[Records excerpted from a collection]
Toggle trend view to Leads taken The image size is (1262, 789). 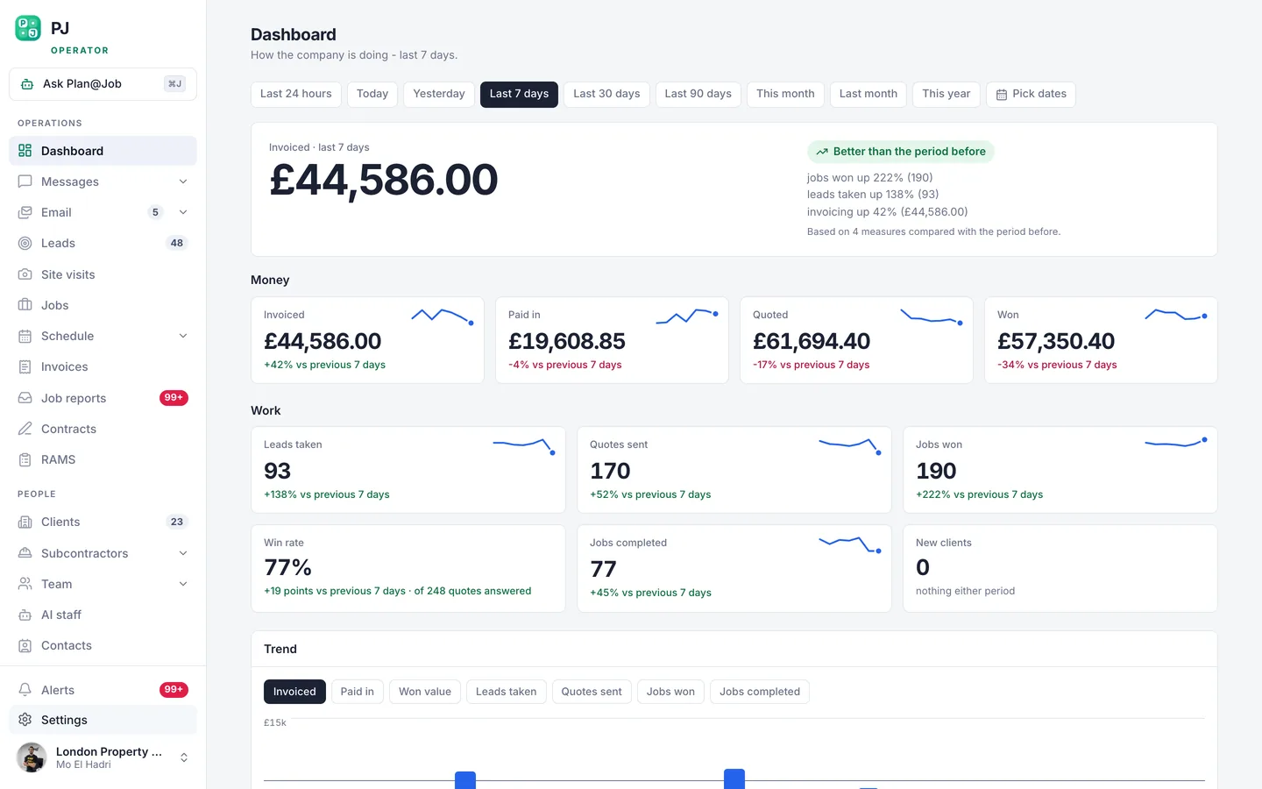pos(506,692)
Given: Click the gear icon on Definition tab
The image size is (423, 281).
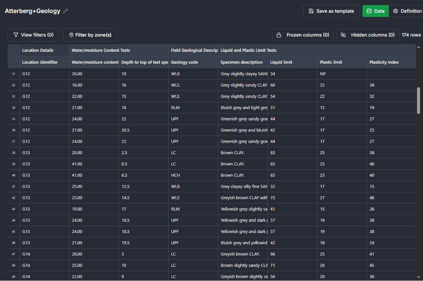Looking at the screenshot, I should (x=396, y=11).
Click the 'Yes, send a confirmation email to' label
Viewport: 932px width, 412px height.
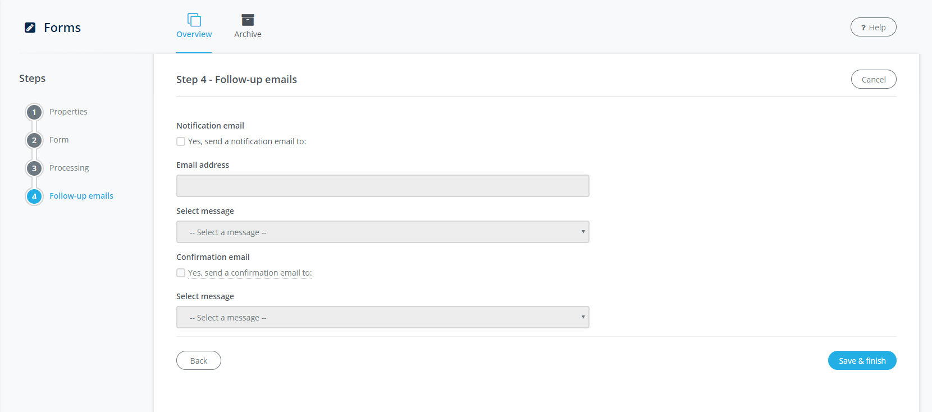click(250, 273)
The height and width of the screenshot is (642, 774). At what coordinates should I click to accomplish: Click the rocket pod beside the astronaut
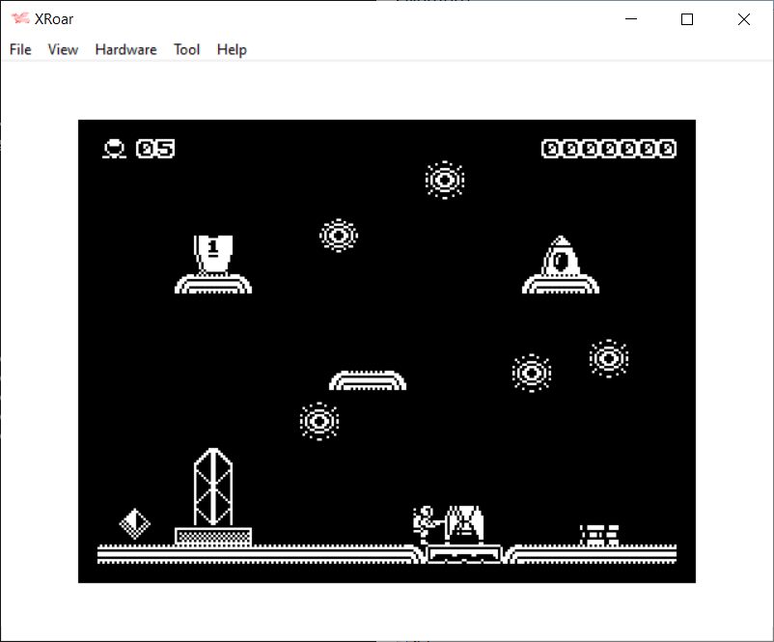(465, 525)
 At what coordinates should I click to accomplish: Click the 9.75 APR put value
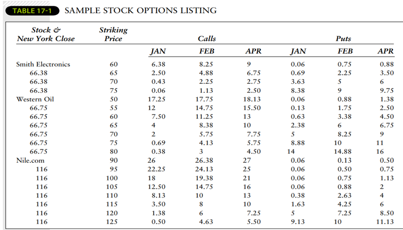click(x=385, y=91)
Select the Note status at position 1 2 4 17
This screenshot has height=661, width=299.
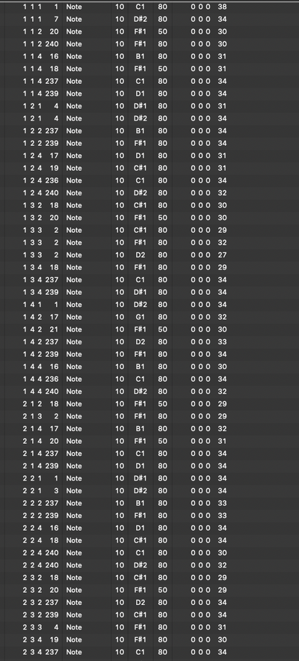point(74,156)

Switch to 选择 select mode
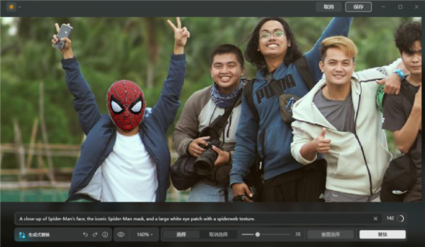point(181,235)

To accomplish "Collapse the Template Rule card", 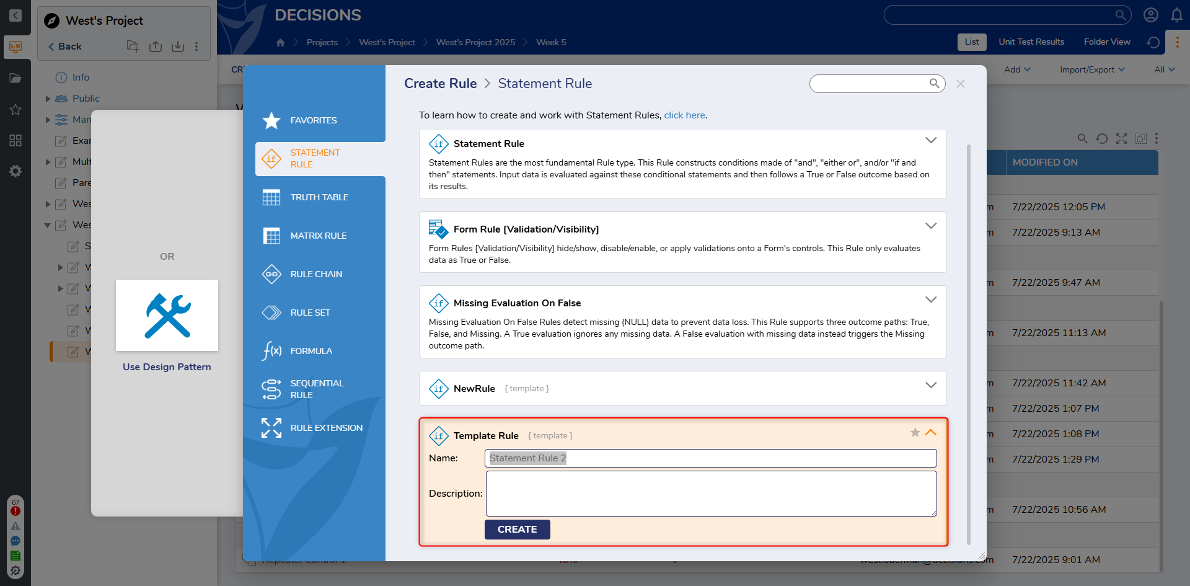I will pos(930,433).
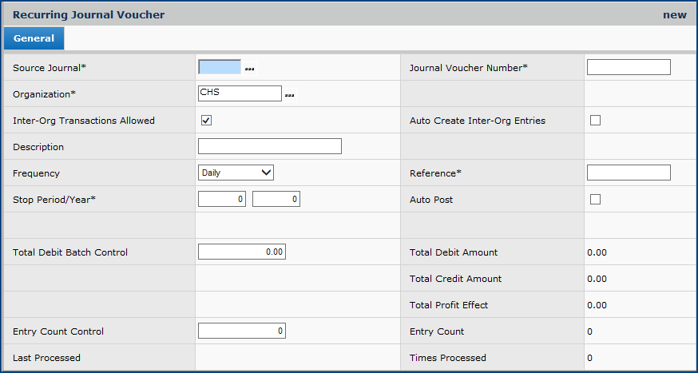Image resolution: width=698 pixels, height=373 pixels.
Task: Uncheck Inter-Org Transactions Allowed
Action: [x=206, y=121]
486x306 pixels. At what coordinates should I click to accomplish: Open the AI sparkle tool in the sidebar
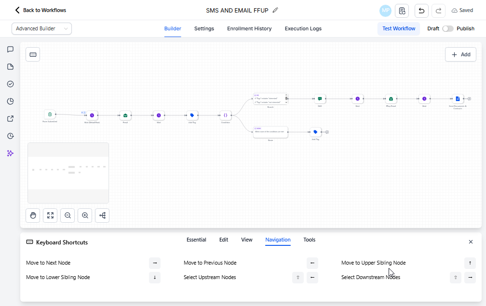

...

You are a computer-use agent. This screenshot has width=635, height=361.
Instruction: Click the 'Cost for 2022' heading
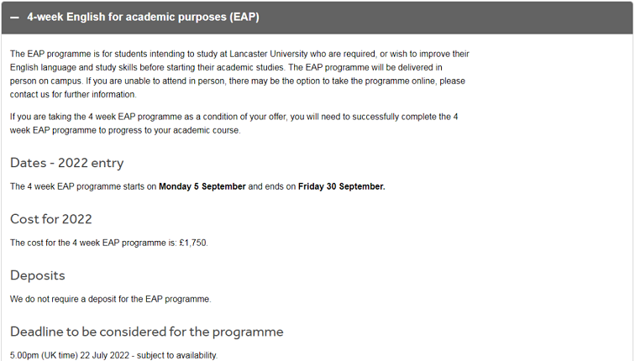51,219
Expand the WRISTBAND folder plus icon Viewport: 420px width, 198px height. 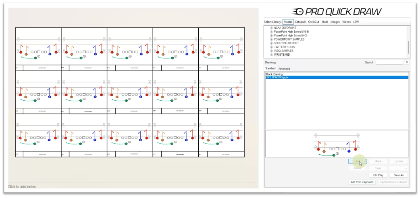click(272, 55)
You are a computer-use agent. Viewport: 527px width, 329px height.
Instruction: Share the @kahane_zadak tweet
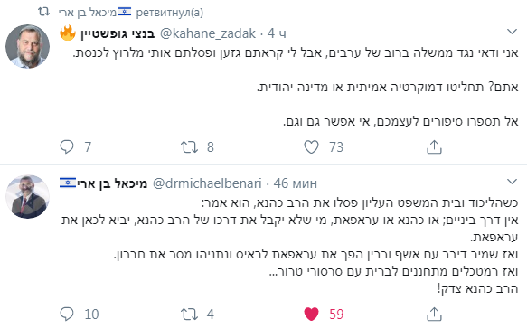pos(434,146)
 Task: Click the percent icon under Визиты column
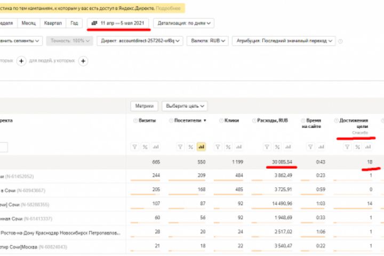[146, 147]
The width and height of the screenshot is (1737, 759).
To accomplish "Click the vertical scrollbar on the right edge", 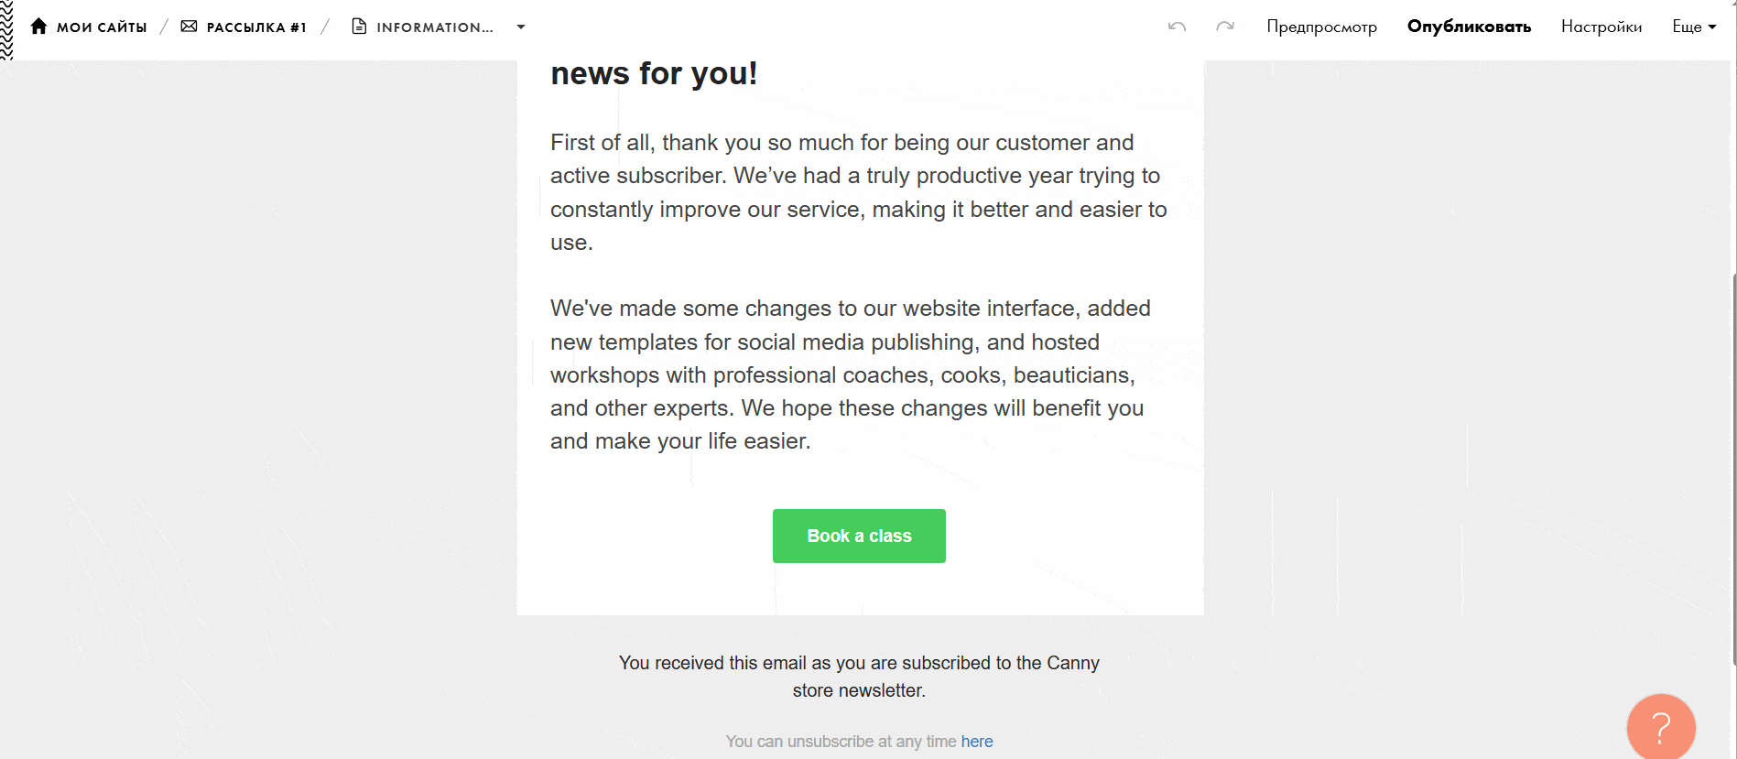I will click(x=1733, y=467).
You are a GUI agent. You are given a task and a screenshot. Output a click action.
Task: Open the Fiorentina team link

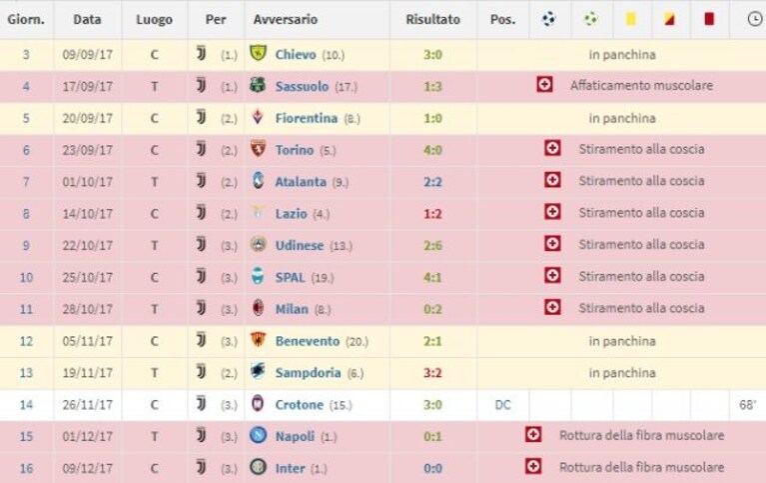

### Try it:
Among the lines above, find those carrying the word "Open" and copy them out.

### Solution to this task:
486x306 pixels. At what coordinates should I click to accomplish: Open the AI sparkle tool in the sidebar
Task: Open the Fiorentina team link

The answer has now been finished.